## What the task asks
Please produce an exact transcription of the lines from the one containing "This screenshot has width=1080, height=574." through the last line of the entries, leaving out every picture.

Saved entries
= = = =

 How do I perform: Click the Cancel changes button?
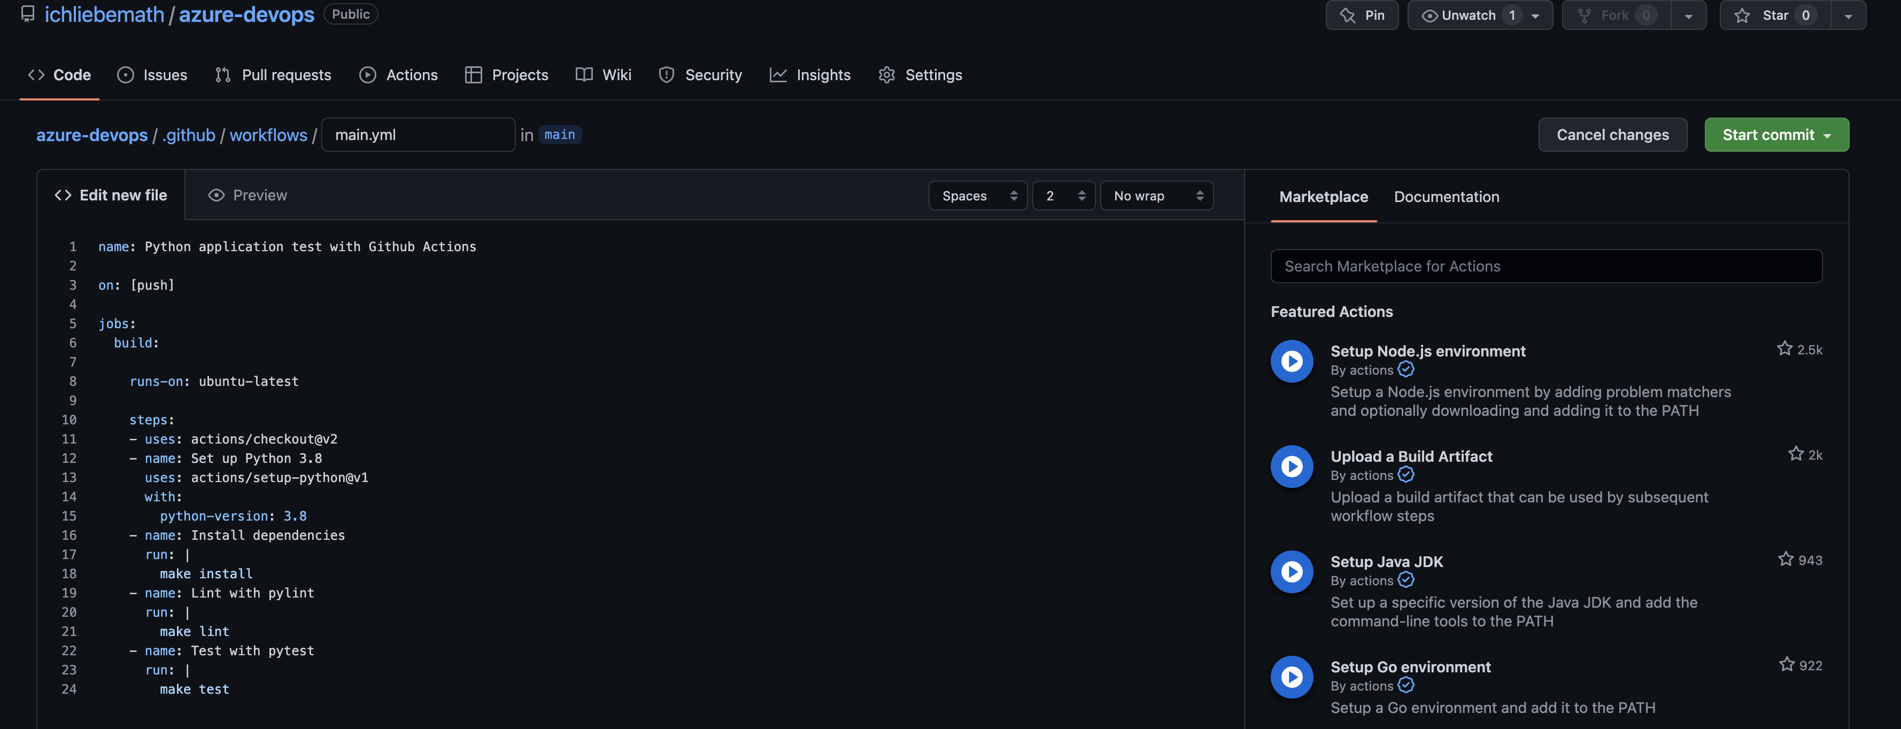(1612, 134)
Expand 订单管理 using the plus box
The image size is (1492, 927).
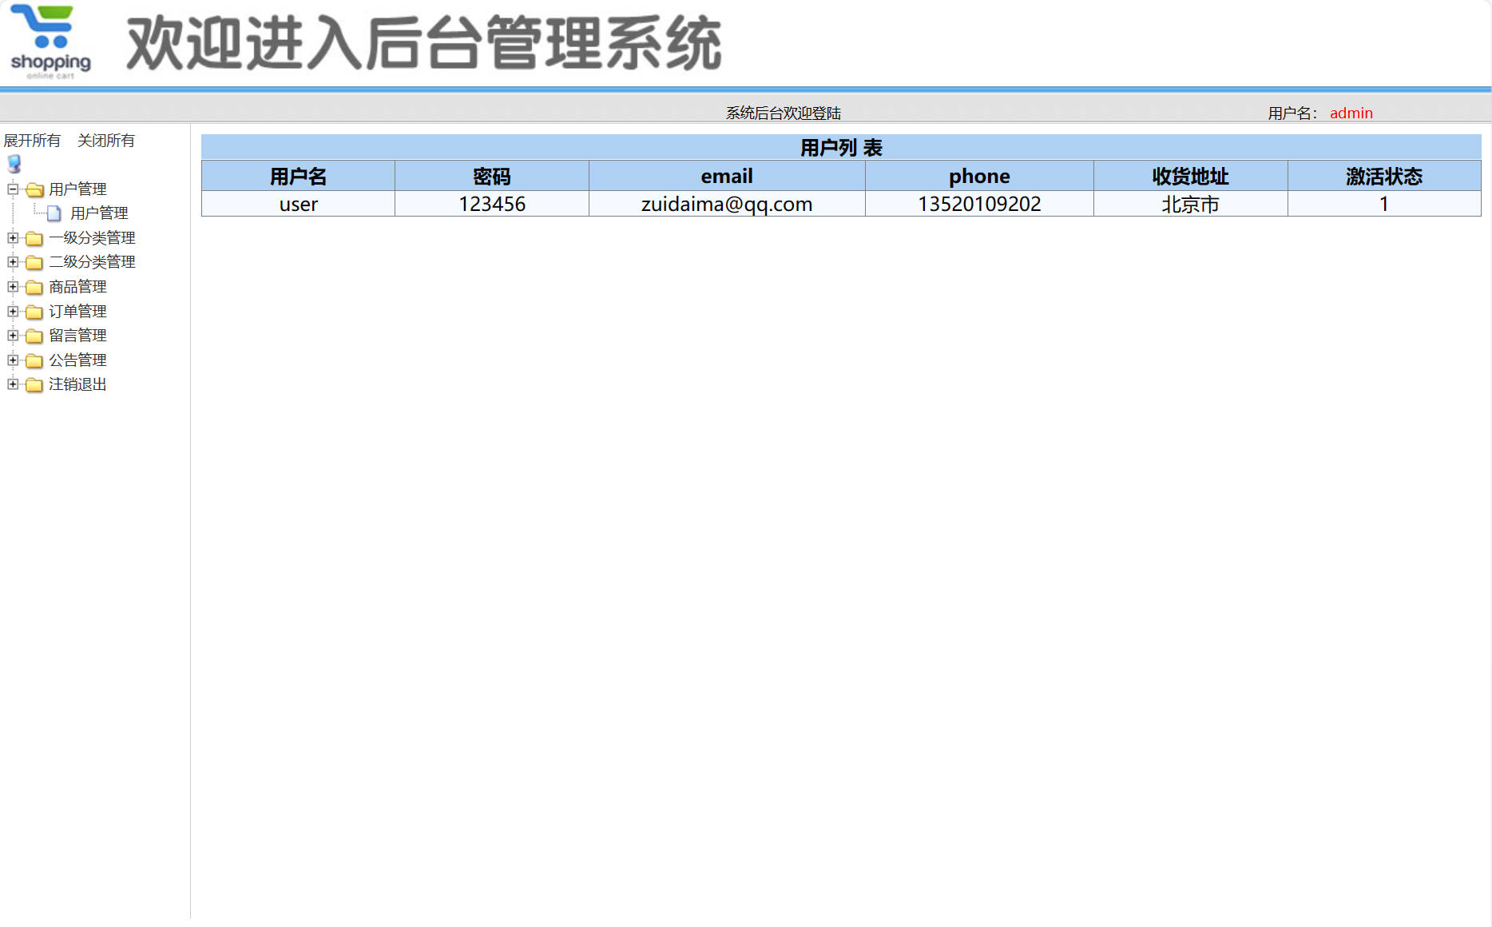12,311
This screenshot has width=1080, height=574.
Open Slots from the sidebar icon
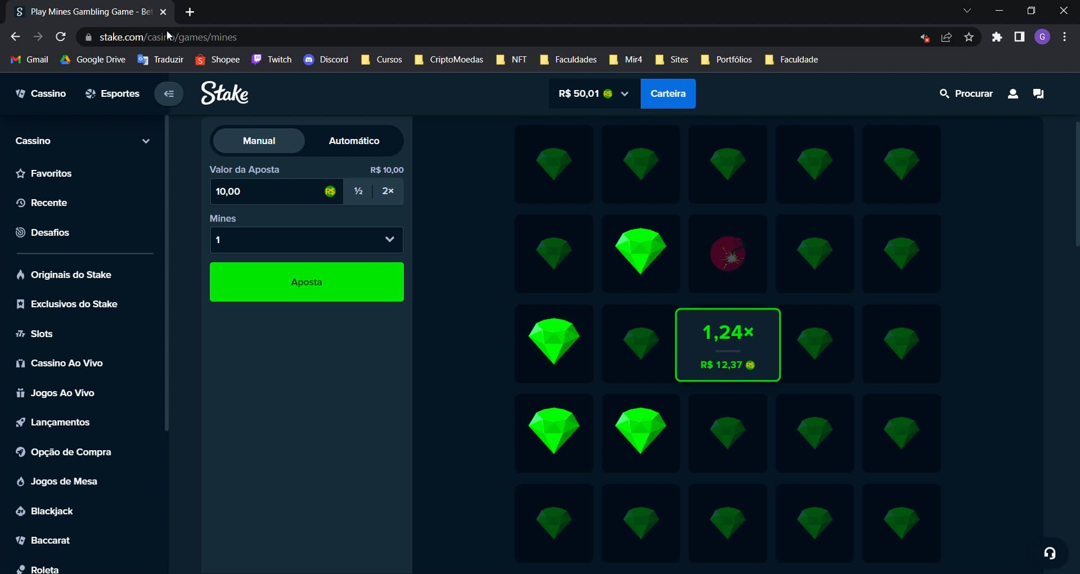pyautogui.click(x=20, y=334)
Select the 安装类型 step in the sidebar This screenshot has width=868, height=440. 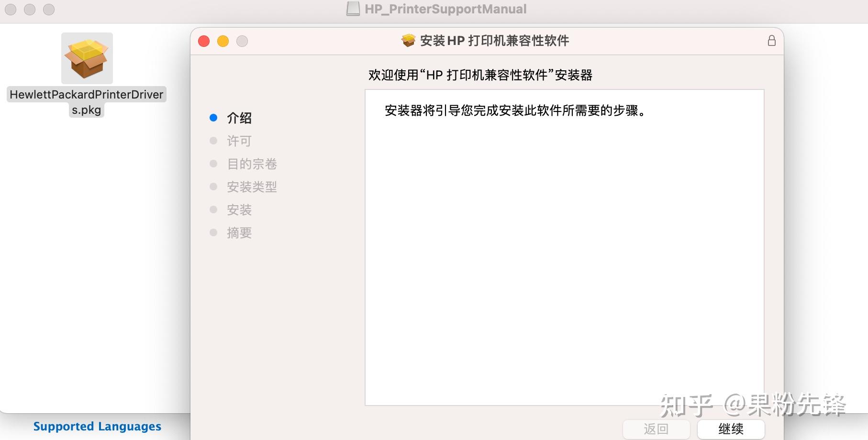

= = = =

## Reply to the exercise
This screenshot has width=1080, height=574.
Open Slots from the sidebar icon
pyautogui.click(x=20, y=334)
Select the 安装类型 step in the sidebar This screenshot has width=868, height=440. 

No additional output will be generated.